--- Written exercise ---
Write the next part of the commentary on California's budget crisis below, starting after its fourth numbered point.

---- Document excerpt

The voters’ overwhelming rejection of the cockamamie quintet of budget fix measures the Capitol elite put on last week’s ballot fully exposed the political and fiscal rot at the core of state government for all the world to see.
After years of pushing hard decisions down the road through borrowing and fiscal sleight of hand, it’s clear that Judgment Day has finally arrived for our action hero governor and his Sacramento cohort. As California’s budget meltdown commands attention from Wall Street to the White House, the state’s leaders face not only a one-year, $24 billion shortfall, but also years of compounding future deficits. Their tools: a total lack of good choices, an intractably Byzantine political structure, and a set of financial trap doors beneath almost every move that resembles a solution.
Capitol Letters
Here are 10 key factors shaping the crisis:
1) It’s worse than you thought. Financially, the defeat of the ballot props is just a footnote, with a mere $6 billion in lost potential revenue. In just one day after the election, the estimated $21 billion deficit for the fiscal year starting July 1 grew to $24 billion, as the recession ate away already anemic tax receipts. Meanwhile California’s horrible credit rating slammed the door on Schwarzenegger’s plan to borrow $5 billion of the solution.
2) Arnold is a failure. The Terminator found that it’s much easier to play a governor than to govern. His utter lack of serious political skill made him a joke in Sacramento, and he never effectively communicated the full, ugly truth to those who elected him.
3) Electing a new governor won’t help much. The state’s afflictions are deep and structural. With one exception—long-shot Republican Tom Campbell, who’s issued a thoughtful budget plan—the wannabes seeking Arnold’s job have yet to say anything that seriously addresses the mess.
4) Layoffs and furloughs won’t do it. GOP front-runner Meg Whitman keeps making tough noises about “body count” and threatening to layoff 40,000 state workers. Putting aside the impact on the economy, government services, and the unemployment rate, it barely makes a dent—a few billion in a $24 billion problem.

--------
---- Data segment

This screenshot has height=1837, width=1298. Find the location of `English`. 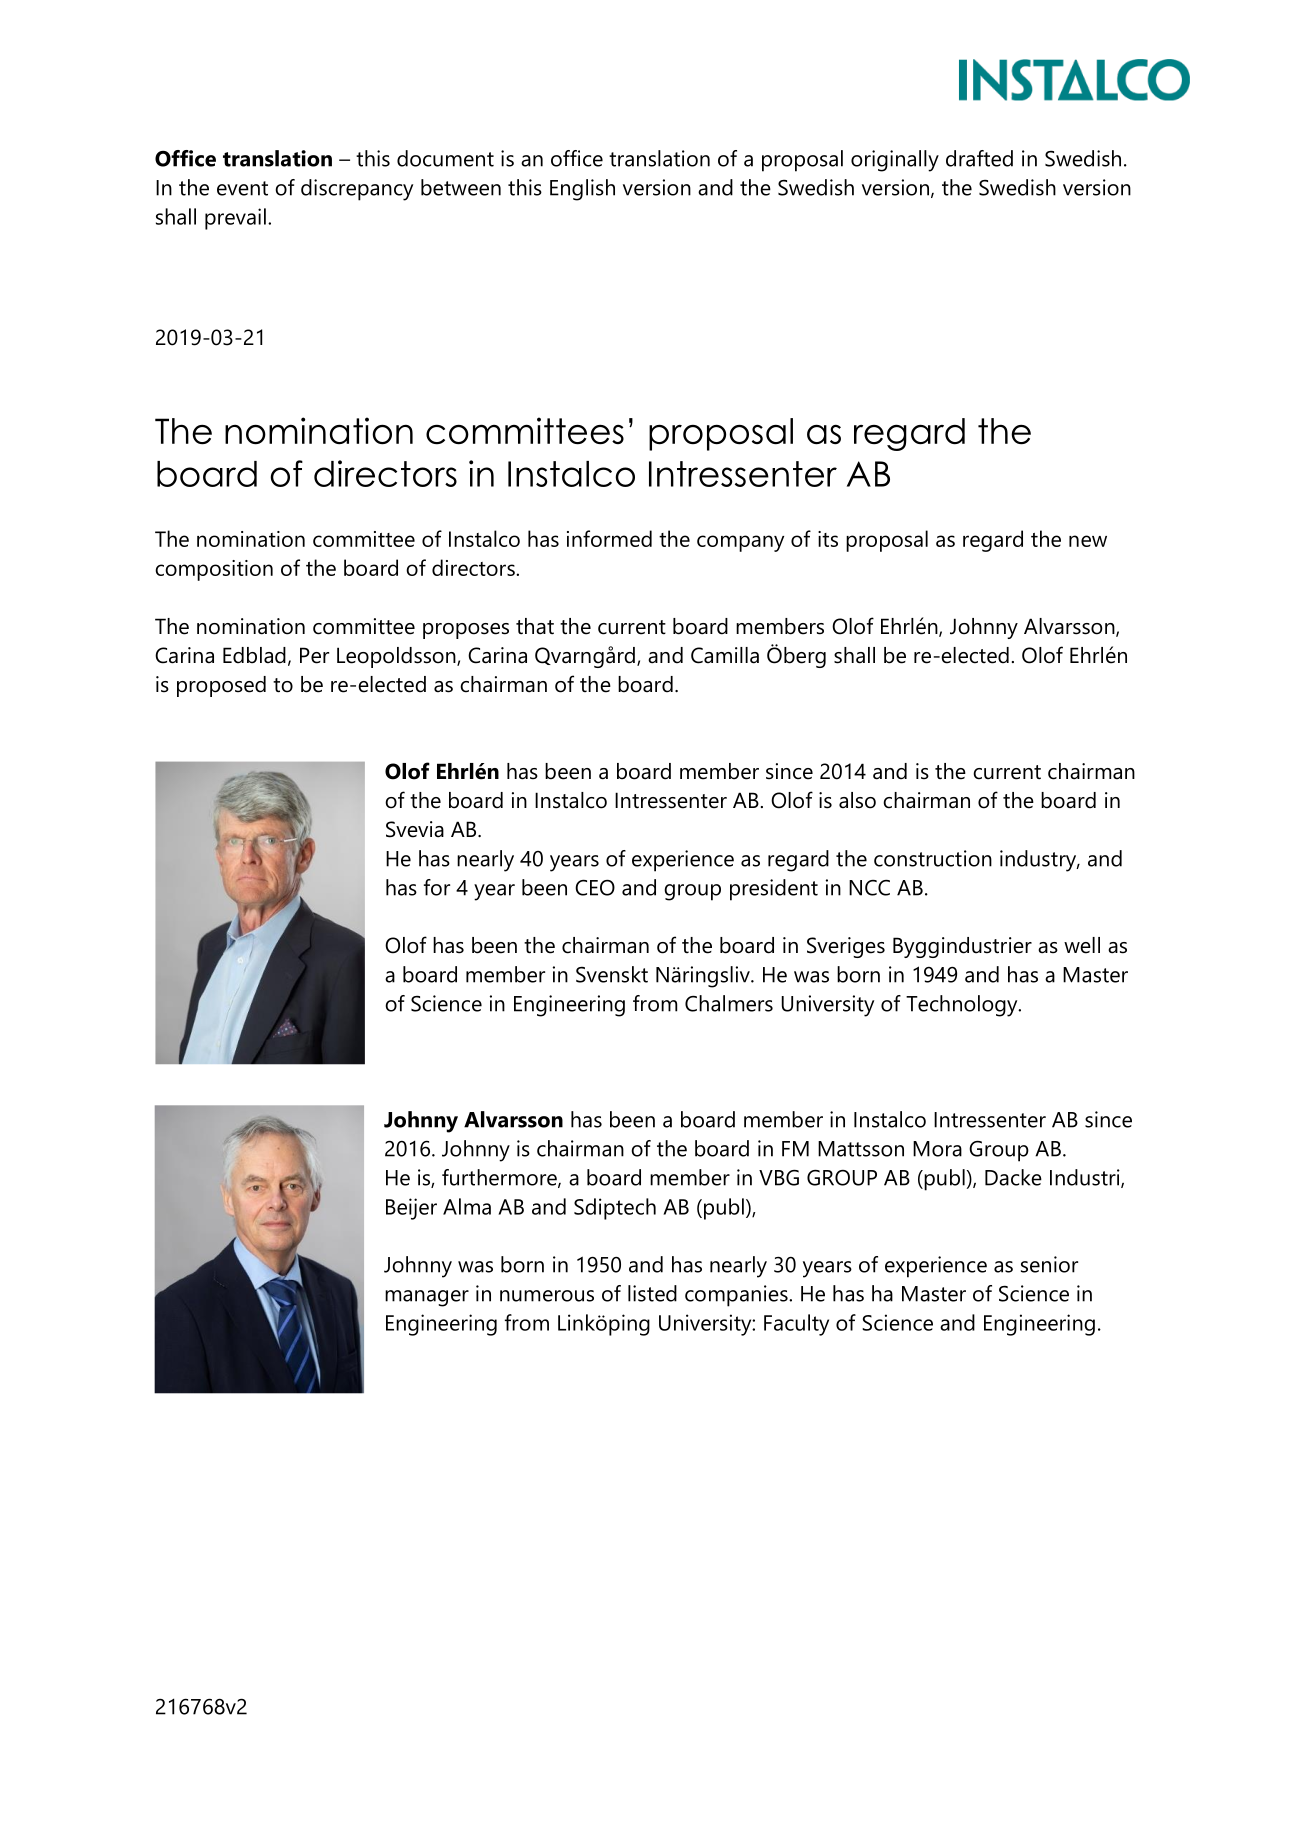

English is located at coordinates (582, 190).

--------

--- Response to this task ---
5) Cutting where it matters is a double-edged sword. For perspective on the problem’s magnitude, consider that closing the entire UC system would save $16 billion—still $8 billion short. Besides higher ed, big ticket budget items are K-12 schools and health care benefits for the uninsured; cutting either carries reams of unintended consequences, both social and economic. Example: A California Budget Project report shows Schwarzenegger’s idea to eliminate the Healthy Families Program, leaving 942,000 California children without health insurance (11,160 in Santa Barbara County), saves $400 million in state money—but costs $700 million in federal funds. Bottom line: $300 million in additional deficit.
6) Republicans ideologues are playing their own game. Grover Norquist, patron saint of GOP tax cut jihadists, famously said he wants government “down to the size where we can drown it in the bathtub.” Sen. Abel Maldonado, R-Santa Maria, shined light on what Norquist meant when he recently told The Independent that his anti-statist GOP colleagues urged him to help drive state government “off the cliff.”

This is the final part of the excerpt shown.